Extract to read =
[Start of section]

Molecular modelling of peptides and protein-ligand complexes using knowledge-based potentials


 

Principal Investigator : Debasisa Mohanty

Ph D Student
Gitanjali Yadav (since Jan 2001)

Collaborator
Rajesh S Gokhale

The main theme of the research project is to understand the structural principles that govern folding of peptides to stable conformations and binding of various ligands to proteins and use these structural principles for developing computational approaches for structure prediction of peptides and protein-ligand complexes. The specific objective of the project is to investigate, whether knowledge-based potentials i.e. scoring functions obtained from analysis of structural features in databases of known protein structures can be used for predicting the (i) experimentally observed monomeric hairpin structures for short peptides, (ii) bound conformation of peptides in MHC-peptide complexes and ranking of peptides as per their binding free energy and (iii) substrate specificity of b-Ketoacyl synthase like condensing enzymes which catalyze carbon-carbon bond formation during polyketide biosynthesis.

[End of section]

Records supplied =
[Start of section]

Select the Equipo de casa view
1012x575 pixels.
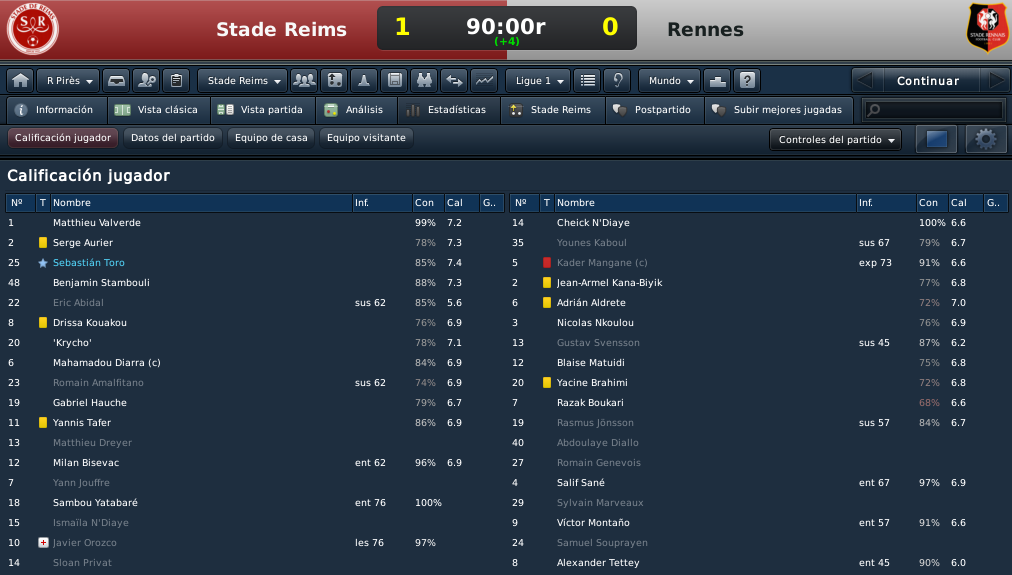271,137
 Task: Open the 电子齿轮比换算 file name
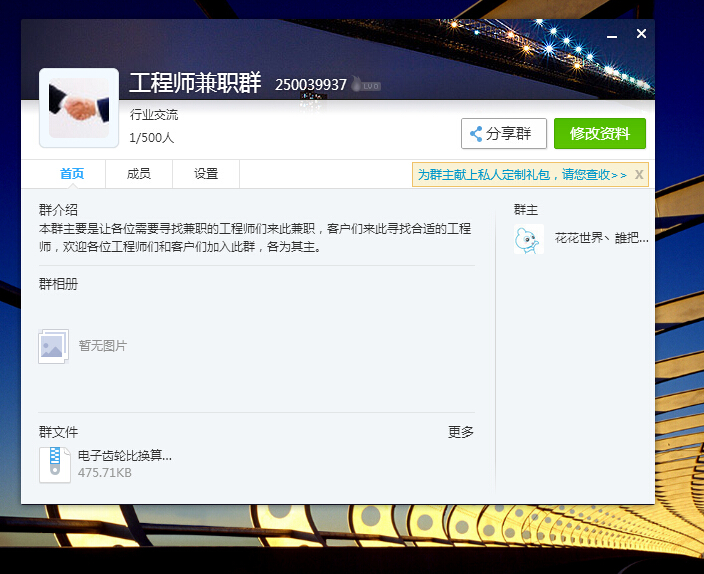coord(125,456)
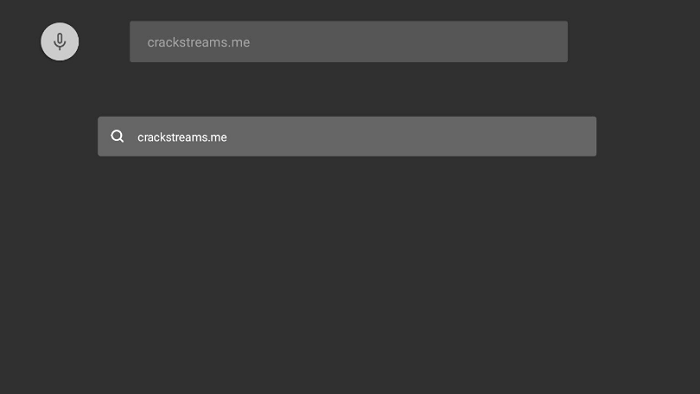The width and height of the screenshot is (700, 394).
Task: Select the crackstreams.me search suggestion
Action: (347, 137)
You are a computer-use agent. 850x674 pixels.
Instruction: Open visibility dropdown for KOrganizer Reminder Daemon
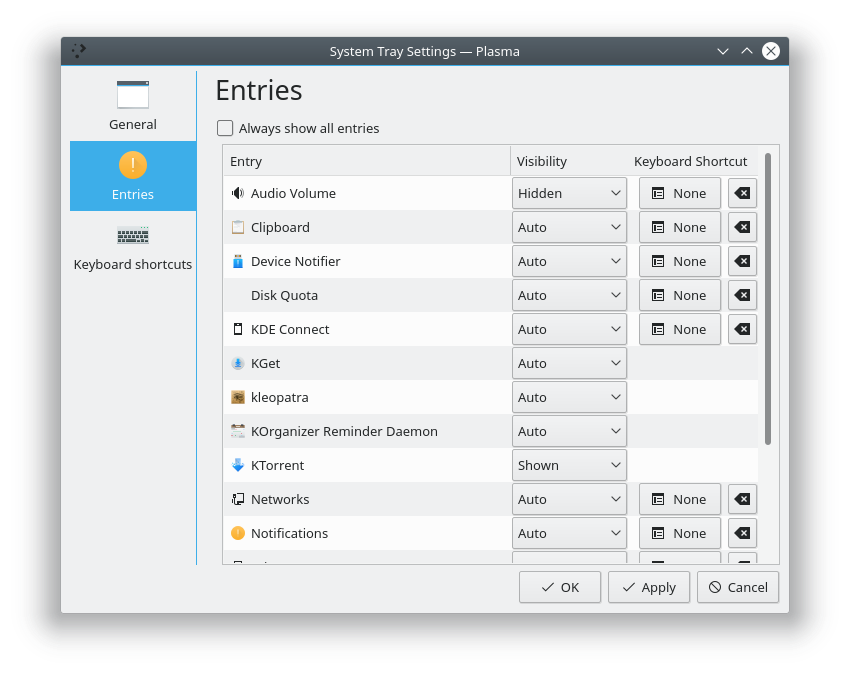pyautogui.click(x=569, y=431)
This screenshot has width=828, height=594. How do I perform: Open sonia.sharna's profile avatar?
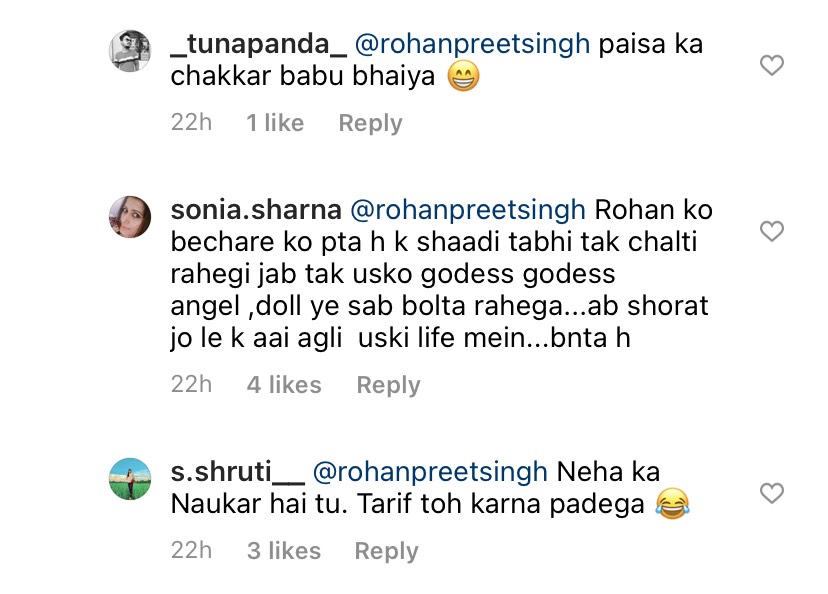coord(129,216)
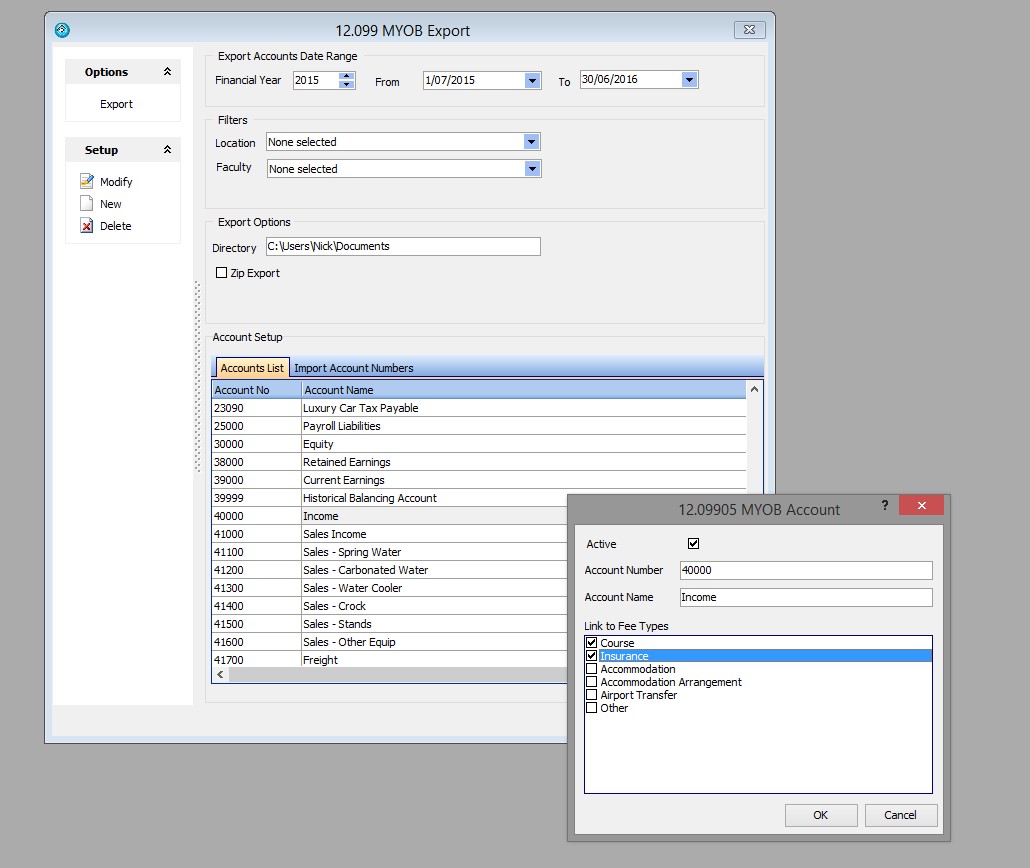The height and width of the screenshot is (868, 1030).
Task: Tick the Accommodation fee type checkbox
Action: (592, 669)
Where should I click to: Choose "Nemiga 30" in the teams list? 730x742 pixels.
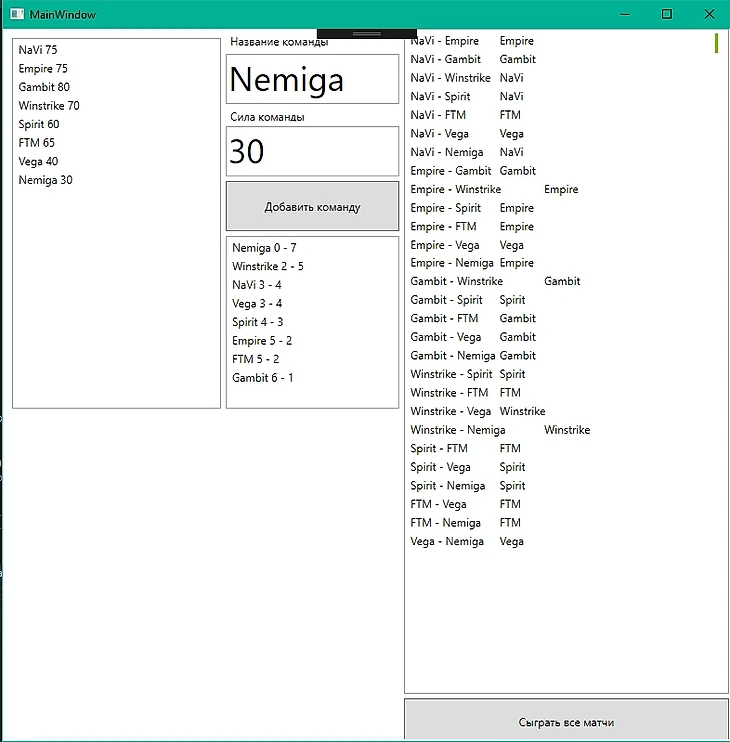pos(45,180)
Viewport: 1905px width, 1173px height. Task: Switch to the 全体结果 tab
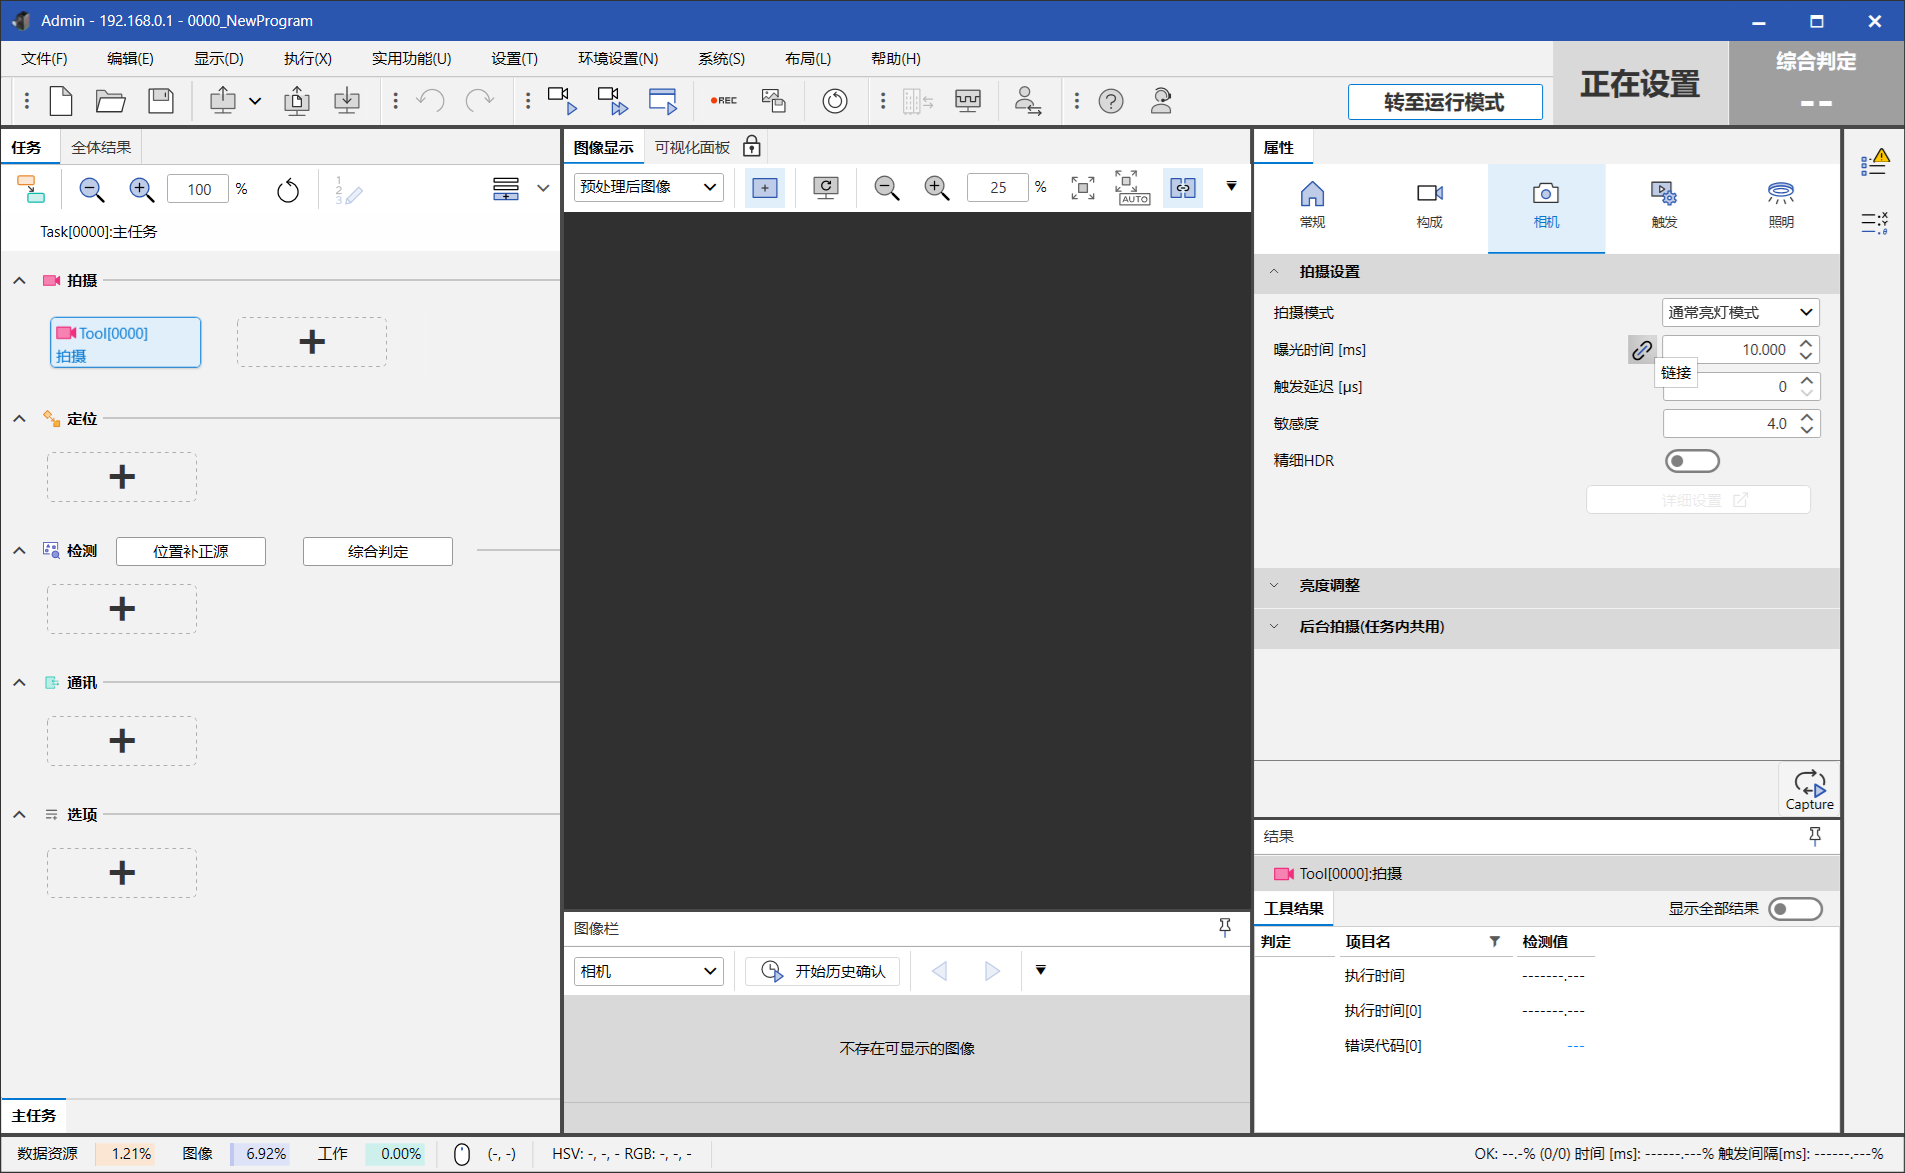[101, 148]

[End of section]

Task requirements =
Can you rewrite the part of the project description that opens with the words containing "Molecular modelling of" and closes with "(since Jan 2001)", substituting "Project Leader" for "Principal Investigator"? The entries after the project description are separate material, unrelated to it.

Task answer =
Molecular modelling of peptides and protein-ligand complexes using knowledge-based potentials


 

Project Leader : Debasisa Mohanty

Ph D Student
Gitanjali Yadav (since Jan 2001)